Even when the points are familiar, Schmahmann’s book is remarkable for its combination of sophistication and clarity, always stretching us a little further. In each case the work presented is well-chosen and compelling, the commentary enriching.

But the great strength of the book begins to emerge as the works and the themes accumulate, one following the next, layer upon layer, insisting on the enormous range and depth of the relationship between art and gendered subjectivity, in every case refracted through the act of self-portraiture. This device works to banish the fatigue that threatens this topic in other forums.

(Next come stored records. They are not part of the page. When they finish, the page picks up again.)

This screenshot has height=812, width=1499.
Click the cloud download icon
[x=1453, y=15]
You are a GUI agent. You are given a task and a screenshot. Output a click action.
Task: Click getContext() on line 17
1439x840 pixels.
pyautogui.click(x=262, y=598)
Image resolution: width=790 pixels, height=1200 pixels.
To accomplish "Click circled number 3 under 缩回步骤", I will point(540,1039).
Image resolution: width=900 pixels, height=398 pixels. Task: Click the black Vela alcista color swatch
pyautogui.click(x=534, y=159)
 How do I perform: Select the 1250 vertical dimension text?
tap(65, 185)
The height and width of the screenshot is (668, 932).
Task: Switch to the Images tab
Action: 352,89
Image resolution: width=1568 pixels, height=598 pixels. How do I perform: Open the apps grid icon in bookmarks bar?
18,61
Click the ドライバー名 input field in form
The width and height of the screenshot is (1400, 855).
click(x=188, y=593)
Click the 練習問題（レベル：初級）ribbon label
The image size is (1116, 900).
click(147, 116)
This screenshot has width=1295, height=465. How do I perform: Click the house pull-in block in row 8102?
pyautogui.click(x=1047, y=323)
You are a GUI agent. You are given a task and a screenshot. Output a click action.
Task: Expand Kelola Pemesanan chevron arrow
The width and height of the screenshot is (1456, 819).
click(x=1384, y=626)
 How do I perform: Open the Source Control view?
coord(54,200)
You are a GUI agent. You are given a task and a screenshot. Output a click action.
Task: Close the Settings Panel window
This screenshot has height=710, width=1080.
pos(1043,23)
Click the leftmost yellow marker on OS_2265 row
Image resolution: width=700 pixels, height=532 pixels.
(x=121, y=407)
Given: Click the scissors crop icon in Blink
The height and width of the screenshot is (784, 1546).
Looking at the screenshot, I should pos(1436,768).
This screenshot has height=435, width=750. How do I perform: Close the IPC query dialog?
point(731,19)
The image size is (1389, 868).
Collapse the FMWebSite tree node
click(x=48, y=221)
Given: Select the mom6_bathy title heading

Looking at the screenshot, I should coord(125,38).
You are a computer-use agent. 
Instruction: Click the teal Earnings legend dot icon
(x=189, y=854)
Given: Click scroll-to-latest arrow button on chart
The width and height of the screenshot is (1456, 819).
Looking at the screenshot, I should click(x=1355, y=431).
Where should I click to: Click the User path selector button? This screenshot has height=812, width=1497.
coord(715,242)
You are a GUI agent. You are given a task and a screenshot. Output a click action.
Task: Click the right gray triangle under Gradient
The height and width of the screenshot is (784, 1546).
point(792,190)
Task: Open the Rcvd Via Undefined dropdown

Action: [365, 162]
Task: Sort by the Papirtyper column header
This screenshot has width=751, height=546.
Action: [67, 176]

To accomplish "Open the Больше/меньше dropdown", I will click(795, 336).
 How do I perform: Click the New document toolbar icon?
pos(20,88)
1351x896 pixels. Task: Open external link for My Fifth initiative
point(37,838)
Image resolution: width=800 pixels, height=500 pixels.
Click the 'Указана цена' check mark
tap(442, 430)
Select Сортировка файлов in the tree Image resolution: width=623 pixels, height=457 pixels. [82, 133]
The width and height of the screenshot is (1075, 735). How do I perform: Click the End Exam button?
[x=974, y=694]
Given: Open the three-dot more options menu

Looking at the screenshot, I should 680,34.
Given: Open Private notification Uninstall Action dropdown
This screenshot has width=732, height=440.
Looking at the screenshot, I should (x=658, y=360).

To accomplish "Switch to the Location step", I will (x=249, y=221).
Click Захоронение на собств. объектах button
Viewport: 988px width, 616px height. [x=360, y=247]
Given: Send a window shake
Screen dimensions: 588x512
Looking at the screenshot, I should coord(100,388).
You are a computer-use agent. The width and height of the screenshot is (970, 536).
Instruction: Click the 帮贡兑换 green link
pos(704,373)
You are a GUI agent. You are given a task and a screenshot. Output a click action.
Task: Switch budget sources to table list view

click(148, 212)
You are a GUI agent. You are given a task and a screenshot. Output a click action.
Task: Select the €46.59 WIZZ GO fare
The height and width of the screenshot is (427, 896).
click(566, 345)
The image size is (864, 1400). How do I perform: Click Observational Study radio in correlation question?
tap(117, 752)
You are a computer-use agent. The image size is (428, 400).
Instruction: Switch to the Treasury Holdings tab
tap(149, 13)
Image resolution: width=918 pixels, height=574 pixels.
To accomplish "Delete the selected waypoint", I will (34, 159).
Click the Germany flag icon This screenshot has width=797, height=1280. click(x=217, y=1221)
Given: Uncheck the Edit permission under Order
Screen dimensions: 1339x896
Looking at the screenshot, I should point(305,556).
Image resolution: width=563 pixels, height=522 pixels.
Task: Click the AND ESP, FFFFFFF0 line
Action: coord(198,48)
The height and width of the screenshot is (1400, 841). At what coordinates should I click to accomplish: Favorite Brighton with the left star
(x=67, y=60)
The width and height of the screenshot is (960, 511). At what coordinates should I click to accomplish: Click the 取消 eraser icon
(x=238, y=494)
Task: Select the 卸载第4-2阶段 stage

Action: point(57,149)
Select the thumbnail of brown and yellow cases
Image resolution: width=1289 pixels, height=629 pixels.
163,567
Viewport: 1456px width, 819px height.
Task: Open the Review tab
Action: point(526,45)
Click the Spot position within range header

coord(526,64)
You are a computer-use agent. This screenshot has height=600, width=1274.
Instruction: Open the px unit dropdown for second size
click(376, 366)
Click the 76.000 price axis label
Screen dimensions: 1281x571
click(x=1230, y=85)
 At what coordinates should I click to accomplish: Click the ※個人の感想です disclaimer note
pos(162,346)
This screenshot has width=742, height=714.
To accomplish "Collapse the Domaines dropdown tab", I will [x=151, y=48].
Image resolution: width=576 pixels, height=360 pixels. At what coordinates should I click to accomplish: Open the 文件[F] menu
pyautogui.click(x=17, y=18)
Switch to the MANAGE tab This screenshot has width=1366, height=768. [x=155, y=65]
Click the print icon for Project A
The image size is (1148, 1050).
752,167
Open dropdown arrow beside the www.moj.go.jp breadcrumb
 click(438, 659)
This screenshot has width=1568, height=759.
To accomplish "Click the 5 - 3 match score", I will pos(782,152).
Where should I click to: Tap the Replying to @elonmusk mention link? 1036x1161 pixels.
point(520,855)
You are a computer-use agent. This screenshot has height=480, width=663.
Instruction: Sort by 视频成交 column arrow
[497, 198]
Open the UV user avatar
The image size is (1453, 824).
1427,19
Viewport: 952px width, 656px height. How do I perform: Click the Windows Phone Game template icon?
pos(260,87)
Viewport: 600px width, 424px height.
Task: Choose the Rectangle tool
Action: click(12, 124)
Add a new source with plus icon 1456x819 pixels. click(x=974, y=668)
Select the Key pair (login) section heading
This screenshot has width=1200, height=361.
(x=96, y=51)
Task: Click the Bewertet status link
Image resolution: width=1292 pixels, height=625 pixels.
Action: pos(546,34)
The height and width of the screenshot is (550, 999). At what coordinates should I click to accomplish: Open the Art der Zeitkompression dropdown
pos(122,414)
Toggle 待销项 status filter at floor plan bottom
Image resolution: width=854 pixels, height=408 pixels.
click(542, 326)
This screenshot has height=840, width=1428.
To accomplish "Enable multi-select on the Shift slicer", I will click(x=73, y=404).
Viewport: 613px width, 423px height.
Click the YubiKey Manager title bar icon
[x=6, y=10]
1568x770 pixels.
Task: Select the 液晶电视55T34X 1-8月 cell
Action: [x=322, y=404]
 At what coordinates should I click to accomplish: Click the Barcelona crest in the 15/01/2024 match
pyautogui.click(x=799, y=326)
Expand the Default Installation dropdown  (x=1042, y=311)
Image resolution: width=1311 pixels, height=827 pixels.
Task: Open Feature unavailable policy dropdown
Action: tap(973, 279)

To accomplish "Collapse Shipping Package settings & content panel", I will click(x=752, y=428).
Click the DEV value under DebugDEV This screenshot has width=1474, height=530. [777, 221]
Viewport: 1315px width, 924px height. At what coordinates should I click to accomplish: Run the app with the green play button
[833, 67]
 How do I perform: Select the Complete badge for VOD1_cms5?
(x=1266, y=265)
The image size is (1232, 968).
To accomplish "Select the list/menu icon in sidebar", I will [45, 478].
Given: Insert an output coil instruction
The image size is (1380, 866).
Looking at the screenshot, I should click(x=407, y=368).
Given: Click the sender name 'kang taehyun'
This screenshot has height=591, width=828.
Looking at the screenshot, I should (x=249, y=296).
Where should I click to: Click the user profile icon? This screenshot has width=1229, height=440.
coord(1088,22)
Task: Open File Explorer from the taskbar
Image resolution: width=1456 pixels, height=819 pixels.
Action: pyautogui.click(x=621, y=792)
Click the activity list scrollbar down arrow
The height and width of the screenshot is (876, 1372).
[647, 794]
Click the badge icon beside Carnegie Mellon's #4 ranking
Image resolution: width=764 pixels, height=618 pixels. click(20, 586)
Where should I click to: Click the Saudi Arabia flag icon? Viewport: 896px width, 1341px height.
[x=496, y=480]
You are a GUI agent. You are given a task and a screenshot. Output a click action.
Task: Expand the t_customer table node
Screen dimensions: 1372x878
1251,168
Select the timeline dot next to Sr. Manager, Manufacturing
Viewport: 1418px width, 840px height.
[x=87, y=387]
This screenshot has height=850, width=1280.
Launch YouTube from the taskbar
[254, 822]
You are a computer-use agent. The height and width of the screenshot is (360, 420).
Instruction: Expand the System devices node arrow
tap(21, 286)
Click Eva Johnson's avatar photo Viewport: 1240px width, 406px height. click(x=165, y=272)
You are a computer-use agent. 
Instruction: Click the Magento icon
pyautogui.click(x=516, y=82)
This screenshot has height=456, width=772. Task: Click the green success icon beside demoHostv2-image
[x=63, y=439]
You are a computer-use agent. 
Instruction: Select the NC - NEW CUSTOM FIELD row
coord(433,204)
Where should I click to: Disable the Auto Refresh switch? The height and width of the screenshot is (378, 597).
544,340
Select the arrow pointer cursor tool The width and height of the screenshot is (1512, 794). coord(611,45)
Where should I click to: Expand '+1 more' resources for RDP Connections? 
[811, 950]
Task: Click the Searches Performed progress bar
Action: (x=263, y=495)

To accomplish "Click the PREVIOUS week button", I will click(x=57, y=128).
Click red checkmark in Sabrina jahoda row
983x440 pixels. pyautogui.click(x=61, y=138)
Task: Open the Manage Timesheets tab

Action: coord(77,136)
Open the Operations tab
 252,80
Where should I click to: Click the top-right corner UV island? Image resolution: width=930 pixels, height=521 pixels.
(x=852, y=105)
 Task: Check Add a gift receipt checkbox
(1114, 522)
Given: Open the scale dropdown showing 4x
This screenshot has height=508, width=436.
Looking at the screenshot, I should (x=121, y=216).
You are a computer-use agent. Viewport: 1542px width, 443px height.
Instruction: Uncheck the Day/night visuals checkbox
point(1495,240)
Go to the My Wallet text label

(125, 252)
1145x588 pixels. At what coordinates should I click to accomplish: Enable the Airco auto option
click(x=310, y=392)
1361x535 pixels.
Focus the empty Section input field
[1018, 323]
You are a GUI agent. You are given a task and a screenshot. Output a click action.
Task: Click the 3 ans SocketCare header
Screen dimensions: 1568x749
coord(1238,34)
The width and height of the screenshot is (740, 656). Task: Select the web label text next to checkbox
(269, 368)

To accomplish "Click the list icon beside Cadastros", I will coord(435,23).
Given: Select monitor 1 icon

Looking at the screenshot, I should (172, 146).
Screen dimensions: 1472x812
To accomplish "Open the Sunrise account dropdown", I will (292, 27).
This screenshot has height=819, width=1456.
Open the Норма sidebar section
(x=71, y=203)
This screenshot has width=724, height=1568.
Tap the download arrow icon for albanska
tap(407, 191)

There are many possible themes. I want to focus on one: the mixture of the familiar and the strange that is involved in the motif of the looking glass, and the act of self-portraiture itself.

One of the most powerful intellectual moves possible in seeking to analyse the conditions of our existence involves making the familiar strange.

To do this we need to retain sufficient recognition of self in whatever we are dealing with to enable us to continue to identify with the project at hand.

At the same time, however, we must actively make it strange, obliging us to challenge conventions, notice norms for what they are — in effect, anthropologise our native ideas sufficiently both to understand them and their constructedness.

The works selected all have these properties: Schmahmann travels through the looking glass to analyse them, giving us enough “self” in each case to keep us engaged, and making enough “strange” to destabilise us productively. (Imagine my personal consternation at seeing the convent that made the girl-me as the back-drop to Tracey Rose’s triple-screen DVD projection, Ciao Bella, in which a schoolmarmish character cleans up a bunny-girl’s bloodbath.)

Many of the works chosen are, in their own right, potent pieces. The book is an artefact, an art work of a different kind, but an equally potent piece. It does not simply make the works accessible — although it does that, magnificently.

It is itself an energetic and sophisticated contribution to public debate around questions of gender that will itself circulate, invite engagement and banish fatigue.

This is an edited version of Carolyn Hamilton’s speech delivered at the launch of the book that took place at the new Gallery@157 in Parkwood, Johannesburg on May 29. Hamilton is the director of a research project exploring the consultation of public intellectual life at the University of the Witwatersrand. Hamilton and Schmahmann were school friends at the convent depicted in Tracey Rose’s work, Ciao Bella

The details:

An exhibition of South African women’s art accompanies the launch of Brenda Schmahmann’s Through the Looking Glass. The exhibition runs at the Alumni Gallery at the Albany History Museum on Somerset Street in Grahamstown during the National Arts Festival until mid September.

In early October the exhibition will open at the Nelson Mandela Metropolitan Art Museum in Port Elizabeth and will run until 2005.

The exhibition will show in Gauteng in February 2005 at the Standard Bank Art Gallery, and will show at the Durban Art Gallery from April to June 2005.